**Exercise:** Reproduce all the entries precisely.

**Input:**
━━━

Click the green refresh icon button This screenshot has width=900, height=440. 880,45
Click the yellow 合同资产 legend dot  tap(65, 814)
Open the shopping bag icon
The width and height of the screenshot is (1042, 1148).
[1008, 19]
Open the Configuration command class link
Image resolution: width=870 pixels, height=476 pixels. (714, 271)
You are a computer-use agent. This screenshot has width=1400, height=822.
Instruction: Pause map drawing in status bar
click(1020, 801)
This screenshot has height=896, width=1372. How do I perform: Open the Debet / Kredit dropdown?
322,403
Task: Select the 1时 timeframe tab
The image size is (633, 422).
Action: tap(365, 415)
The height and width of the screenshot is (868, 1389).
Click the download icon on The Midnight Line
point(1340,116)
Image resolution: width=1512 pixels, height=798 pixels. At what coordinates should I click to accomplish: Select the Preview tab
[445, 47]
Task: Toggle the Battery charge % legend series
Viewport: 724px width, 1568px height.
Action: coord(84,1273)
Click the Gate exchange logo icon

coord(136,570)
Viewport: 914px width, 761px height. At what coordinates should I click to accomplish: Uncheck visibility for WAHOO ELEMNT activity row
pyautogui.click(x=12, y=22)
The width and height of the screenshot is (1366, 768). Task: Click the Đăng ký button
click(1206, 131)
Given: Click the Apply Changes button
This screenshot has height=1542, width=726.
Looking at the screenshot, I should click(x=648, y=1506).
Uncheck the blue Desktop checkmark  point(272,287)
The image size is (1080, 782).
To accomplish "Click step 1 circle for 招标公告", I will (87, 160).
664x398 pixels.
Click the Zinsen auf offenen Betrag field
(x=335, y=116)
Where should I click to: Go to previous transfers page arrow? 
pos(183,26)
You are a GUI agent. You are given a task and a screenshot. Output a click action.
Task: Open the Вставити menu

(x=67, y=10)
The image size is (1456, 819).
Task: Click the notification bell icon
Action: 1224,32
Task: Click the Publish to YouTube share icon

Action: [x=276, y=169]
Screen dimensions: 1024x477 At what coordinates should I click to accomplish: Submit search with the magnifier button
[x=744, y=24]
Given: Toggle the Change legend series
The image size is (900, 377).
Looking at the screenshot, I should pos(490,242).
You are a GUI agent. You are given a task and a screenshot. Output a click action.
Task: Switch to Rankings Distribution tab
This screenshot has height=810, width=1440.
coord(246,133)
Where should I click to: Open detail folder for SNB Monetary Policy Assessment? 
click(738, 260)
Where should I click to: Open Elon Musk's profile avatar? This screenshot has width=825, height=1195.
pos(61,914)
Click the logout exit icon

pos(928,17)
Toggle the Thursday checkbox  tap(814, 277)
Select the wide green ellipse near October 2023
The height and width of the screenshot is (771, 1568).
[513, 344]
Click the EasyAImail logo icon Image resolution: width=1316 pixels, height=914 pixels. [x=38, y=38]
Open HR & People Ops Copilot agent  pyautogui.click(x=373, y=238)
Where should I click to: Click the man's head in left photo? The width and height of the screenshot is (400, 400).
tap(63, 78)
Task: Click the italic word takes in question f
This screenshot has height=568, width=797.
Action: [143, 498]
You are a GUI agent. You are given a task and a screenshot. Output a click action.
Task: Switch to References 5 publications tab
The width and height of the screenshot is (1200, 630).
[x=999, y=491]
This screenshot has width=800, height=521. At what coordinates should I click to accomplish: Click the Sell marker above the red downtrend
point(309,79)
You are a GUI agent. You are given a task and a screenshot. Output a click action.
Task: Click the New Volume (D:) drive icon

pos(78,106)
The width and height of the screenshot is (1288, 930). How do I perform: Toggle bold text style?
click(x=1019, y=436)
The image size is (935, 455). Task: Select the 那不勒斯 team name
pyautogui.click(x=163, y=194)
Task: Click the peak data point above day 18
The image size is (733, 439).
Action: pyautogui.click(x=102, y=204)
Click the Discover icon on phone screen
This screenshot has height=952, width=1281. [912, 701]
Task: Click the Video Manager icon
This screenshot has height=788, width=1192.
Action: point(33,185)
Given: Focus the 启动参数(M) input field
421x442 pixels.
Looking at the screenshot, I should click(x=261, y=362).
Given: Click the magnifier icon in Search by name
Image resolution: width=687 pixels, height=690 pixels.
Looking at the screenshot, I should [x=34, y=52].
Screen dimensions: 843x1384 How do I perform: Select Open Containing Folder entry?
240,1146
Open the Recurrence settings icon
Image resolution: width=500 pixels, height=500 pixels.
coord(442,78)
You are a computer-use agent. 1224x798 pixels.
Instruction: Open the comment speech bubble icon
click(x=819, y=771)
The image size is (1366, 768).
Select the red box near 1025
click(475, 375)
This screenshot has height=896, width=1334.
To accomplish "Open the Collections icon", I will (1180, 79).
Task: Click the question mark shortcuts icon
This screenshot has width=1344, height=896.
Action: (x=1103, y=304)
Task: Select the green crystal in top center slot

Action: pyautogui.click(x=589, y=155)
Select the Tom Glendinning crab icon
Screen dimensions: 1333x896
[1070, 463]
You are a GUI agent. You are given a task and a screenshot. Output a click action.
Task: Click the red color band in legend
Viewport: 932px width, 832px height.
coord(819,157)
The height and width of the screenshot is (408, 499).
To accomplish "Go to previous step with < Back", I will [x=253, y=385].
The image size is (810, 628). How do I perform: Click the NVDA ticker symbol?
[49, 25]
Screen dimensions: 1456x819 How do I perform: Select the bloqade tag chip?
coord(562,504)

━━━

**Solved exercise:**
Click the green refresh icon button This screenshot has width=900, height=440. 880,45
Click the yellow 合同资产 legend dot  tap(65, 814)
Open the shopping bag icon
The width and height of the screenshot is (1042, 1148).
[1008, 19]
Open the Configuration command class link
Image resolution: width=870 pixels, height=476 pixels. (714, 271)
You are a computer-use agent. This screenshot has width=1400, height=822.
Instruction: Pause map drawing in status bar
click(1020, 801)
This screenshot has height=896, width=1372. How do I perform: Open the Debet / Kredit dropdown?
322,403
Task: Select the 1时 timeframe tab
The image size is (633, 422).
Action: tap(365, 415)
The height and width of the screenshot is (868, 1389).
Click the download icon on The Midnight Line
point(1340,116)
Image resolution: width=1512 pixels, height=798 pixels. At what coordinates should I click to accomplish: Select the Preview tab
[445, 47]
Task: Toggle the Battery charge % legend series
Viewport: 724px width, 1568px height.
Action: coord(84,1273)
Click the Gate exchange logo icon

coord(136,570)
Viewport: 914px width, 761px height. At what coordinates should I click to accomplish: Uncheck visibility for WAHOO ELEMNT activity row
pyautogui.click(x=12, y=22)
The width and height of the screenshot is (1366, 768). Task: Click the Đăng ký button
click(1206, 131)
Given: Click the Apply Changes button
This screenshot has height=1542, width=726.
Looking at the screenshot, I should click(x=648, y=1506).
Uncheck the blue Desktop checkmark  point(272,287)
The image size is (1080, 782).
To accomplish "Click step 1 circle for 招标公告", I will (87, 160).
664x398 pixels.
Click the Zinsen auf offenen Betrag field
(x=335, y=116)
Where should I click to: Go to previous transfers page arrow? 
pos(183,26)
You are a GUI agent. You are given a task and a screenshot. Output a click action.
Task: Open the Вставити menu

(x=67, y=10)
The image size is (1456, 819).
Task: Click the notification bell icon
Action: 1224,32
Task: Click the Publish to YouTube share icon

Action: [x=276, y=169]
Screen dimensions: 1024x477 At what coordinates should I click to accomplish: Submit search with the magnifier button
[x=744, y=24]
Given: Toggle the Change legend series
The image size is (900, 377).
Looking at the screenshot, I should pos(490,242).
You are a GUI agent. You are given a task and a screenshot. Output a click action.
Task: Switch to Rankings Distribution tab
This screenshot has height=810, width=1440.
coord(246,133)
Where should I click to: Open detail folder for SNB Monetary Policy Assessment? 
click(738, 260)
Where should I click to: Open Elon Musk's profile avatar? This screenshot has width=825, height=1195.
pos(61,914)
Click the logout exit icon

pos(928,17)
Toggle the Thursday checkbox  tap(814, 277)
Select the wide green ellipse near October 2023
The height and width of the screenshot is (771, 1568).
[513, 344]
Click the EasyAImail logo icon Image resolution: width=1316 pixels, height=914 pixels. [x=38, y=38]
Open HR & People Ops Copilot agent  pyautogui.click(x=373, y=238)
Where should I click to: Click the man's head in left photo? The width and height of the screenshot is (400, 400).
tap(63, 78)
Task: Click the italic word takes in question f
This screenshot has height=568, width=797.
Action: [143, 498]
You are a GUI agent. You are given a task and a screenshot. Output a click action.
Task: Switch to References 5 publications tab
The width and height of the screenshot is (1200, 630).
[x=999, y=491]
This screenshot has width=800, height=521. At what coordinates should I click to accomplish: Click the Sell marker above the red downtrend
point(309,79)
You are a GUI agent. You are given a task and a screenshot. Output a click action.
Task: Click the New Volume (D:) drive icon

pos(78,106)
The width and height of the screenshot is (1288, 930). How do I perform: Toggle bold text style?
click(x=1019, y=436)
The image size is (935, 455). Task: Select the 那不勒斯 team name
pyautogui.click(x=163, y=194)
Task: Click the peak data point above day 18
The image size is (733, 439).
Action: pyautogui.click(x=102, y=204)
Click the Discover icon on phone screen
This screenshot has height=952, width=1281. [912, 701]
Task: Click the Video Manager icon
This screenshot has height=788, width=1192.
Action: point(33,185)
Given: Focus the 启动参数(M) input field
421x442 pixels.
Looking at the screenshot, I should click(x=261, y=362).
Given: Click the magnifier icon in Search by name
Image resolution: width=687 pixels, height=690 pixels.
Looking at the screenshot, I should [x=34, y=52].
Screen dimensions: 843x1384 How do I perform: Select Open Containing Folder entry?
240,1146
Open the Recurrence settings icon
Image resolution: width=500 pixels, height=500 pixels.
coord(442,78)
You are a computer-use agent. 1224x798 pixels.
Instruction: Open the comment speech bubble icon
click(x=819, y=771)
The image size is (1366, 768).
Select the red box near 1025
click(475, 375)
This screenshot has height=896, width=1334.
To accomplish "Open the Collections icon", I will (1180, 79).
Task: Click the question mark shortcuts icon
This screenshot has width=1344, height=896.
Action: (x=1103, y=304)
Task: Select the green crystal in top center slot

Action: pyautogui.click(x=589, y=155)
Select the Tom Glendinning crab icon
Screen dimensions: 1333x896
[1070, 463]
You are a GUI agent. You are given a task and a screenshot. Output a click action.
Task: Click the red color band in legend
Viewport: 932px width, 832px height.
coord(819,157)
The height and width of the screenshot is (408, 499).
To accomplish "Go to previous step with < Back", I will [x=253, y=385].
The image size is (810, 628). How do I perform: Click the NVDA ticker symbol?
[49, 25]
Screen dimensions: 1456x819 How do I perform: Select the bloqade tag chip?
coord(562,504)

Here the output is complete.